Webberweather53
Meteorologist
Yeah, agree 100%. In the heart of winter, these kinds of setups are usually a struggle...or have been lately. Marginal is hard to work with then, much less at the beginning of December and especially given the lack of snow cover and other things you mentioned. But, yeah, it's fun to track something and get off to a fast start this winter. We should have several more events to track over the next couple/three weeks too.

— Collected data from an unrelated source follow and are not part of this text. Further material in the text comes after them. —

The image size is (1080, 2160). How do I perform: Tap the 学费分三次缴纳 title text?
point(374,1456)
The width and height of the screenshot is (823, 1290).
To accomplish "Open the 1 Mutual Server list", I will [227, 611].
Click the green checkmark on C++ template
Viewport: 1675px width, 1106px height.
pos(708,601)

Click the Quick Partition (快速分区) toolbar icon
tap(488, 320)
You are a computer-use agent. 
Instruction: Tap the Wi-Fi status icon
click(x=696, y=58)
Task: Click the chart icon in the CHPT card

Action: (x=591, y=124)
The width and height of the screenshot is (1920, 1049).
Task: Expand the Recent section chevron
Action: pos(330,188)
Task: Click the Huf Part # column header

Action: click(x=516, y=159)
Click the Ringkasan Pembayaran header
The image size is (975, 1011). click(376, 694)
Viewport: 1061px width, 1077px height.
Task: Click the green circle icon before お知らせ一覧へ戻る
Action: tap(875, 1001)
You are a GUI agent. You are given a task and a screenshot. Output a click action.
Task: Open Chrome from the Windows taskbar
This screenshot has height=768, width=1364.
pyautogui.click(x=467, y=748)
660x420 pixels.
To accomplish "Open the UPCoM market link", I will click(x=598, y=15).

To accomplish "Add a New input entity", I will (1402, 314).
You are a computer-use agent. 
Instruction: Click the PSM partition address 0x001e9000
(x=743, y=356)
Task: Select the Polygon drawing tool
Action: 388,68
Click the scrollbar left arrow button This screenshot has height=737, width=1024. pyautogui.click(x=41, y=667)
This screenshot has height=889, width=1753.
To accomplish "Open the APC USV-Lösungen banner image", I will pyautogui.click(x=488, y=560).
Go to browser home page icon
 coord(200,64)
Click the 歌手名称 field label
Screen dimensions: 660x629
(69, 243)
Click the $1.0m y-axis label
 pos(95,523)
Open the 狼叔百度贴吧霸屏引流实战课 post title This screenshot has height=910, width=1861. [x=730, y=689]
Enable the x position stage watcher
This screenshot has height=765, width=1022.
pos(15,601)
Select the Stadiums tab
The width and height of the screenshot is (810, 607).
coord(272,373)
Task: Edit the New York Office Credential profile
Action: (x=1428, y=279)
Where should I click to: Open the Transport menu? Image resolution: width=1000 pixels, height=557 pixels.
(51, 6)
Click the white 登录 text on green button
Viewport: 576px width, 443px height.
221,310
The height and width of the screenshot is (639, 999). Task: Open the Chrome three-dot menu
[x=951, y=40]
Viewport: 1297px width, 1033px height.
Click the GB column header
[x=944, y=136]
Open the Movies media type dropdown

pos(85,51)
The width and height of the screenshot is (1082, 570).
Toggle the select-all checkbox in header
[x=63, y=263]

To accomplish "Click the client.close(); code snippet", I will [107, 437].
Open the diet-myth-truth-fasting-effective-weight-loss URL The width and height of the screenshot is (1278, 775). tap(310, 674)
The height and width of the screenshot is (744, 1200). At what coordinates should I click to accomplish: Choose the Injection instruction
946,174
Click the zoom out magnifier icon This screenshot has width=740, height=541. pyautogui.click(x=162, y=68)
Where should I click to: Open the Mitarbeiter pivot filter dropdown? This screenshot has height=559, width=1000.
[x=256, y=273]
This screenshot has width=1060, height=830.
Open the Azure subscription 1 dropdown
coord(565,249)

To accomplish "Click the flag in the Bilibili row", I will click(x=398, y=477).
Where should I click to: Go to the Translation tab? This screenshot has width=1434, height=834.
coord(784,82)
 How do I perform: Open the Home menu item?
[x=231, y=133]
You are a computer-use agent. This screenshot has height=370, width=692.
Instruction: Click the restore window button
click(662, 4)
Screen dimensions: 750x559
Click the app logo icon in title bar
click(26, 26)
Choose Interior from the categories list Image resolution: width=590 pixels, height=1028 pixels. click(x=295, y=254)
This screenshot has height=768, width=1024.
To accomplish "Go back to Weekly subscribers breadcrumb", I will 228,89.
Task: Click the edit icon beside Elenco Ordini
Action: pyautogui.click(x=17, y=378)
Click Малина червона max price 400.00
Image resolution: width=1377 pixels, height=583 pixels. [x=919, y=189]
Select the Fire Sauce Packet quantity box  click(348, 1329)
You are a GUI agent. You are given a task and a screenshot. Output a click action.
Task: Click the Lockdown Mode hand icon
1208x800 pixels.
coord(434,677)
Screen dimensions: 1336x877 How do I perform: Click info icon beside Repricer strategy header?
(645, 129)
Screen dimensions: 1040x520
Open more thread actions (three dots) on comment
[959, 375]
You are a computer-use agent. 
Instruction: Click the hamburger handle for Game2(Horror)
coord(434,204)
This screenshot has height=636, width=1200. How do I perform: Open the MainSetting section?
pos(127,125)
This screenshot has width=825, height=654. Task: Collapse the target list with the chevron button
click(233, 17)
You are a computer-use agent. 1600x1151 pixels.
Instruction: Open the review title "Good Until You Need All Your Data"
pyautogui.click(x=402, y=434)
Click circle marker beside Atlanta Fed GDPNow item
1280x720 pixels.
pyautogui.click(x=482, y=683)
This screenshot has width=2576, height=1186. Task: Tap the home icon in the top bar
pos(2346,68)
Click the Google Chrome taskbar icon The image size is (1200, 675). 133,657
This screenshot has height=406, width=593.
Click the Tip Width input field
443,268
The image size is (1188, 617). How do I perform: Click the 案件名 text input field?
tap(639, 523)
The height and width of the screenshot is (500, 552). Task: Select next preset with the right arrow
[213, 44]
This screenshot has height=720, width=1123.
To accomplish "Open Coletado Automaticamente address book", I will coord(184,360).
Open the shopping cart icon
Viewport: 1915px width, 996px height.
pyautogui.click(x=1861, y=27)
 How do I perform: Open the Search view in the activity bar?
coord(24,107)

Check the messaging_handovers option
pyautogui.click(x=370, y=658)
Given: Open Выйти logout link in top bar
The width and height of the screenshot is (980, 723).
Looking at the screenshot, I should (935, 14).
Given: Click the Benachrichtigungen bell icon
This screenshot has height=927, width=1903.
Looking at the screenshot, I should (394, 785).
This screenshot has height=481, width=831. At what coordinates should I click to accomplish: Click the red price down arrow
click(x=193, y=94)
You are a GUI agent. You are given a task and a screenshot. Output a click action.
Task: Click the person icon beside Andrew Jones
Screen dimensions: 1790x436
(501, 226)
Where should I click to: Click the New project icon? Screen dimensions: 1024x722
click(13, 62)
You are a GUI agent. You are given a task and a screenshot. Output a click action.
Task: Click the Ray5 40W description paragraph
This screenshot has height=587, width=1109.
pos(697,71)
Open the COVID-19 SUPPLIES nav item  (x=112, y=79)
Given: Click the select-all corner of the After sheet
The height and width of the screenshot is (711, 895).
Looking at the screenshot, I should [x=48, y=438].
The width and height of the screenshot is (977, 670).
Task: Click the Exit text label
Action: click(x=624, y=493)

Yeah expecting an extremely big storm in December is often a lost cause, the upper end of the distribution of snows in December is pitiful in comparison to January and especially February & March in our part of the state. RDU has only seen 7 storms produce 6" or more of snow in this month (most recently in December 2010). Part of that may be attributable to random variability, we may not have seen enough events quite yet even in a 125+ year record to really get a true idea of the "actual" distribution of snowfall possible at this time of the year in this background climate in RDU. (hence NWP simulations are often run w/ climate and weather models and re-itereated tens of thousands of times to reproduce a spread of events with a sample size the pales in comparison to actual observations, but given our limited understanding of these phenomena and limitations in the NWP simulation, there are drawbacks to this)
In any case, the largest snowfall thus far that RDU has observed since 1887 in December was 9.1" on December 11-12 1958, the same storm dropped 23" in Fort Bragg, NC and is the last 1+ foot snowfall event in Fayetteville, NC. Again, this probably doesnt provide the most adequate representation of the true theoretical max that's possible here in RDU in December but I think there is something to be said in that observations suggest the theoretical max snowfall is lower earlier in the winter which means we probably shouldn't get upset if these early threats don't materialize...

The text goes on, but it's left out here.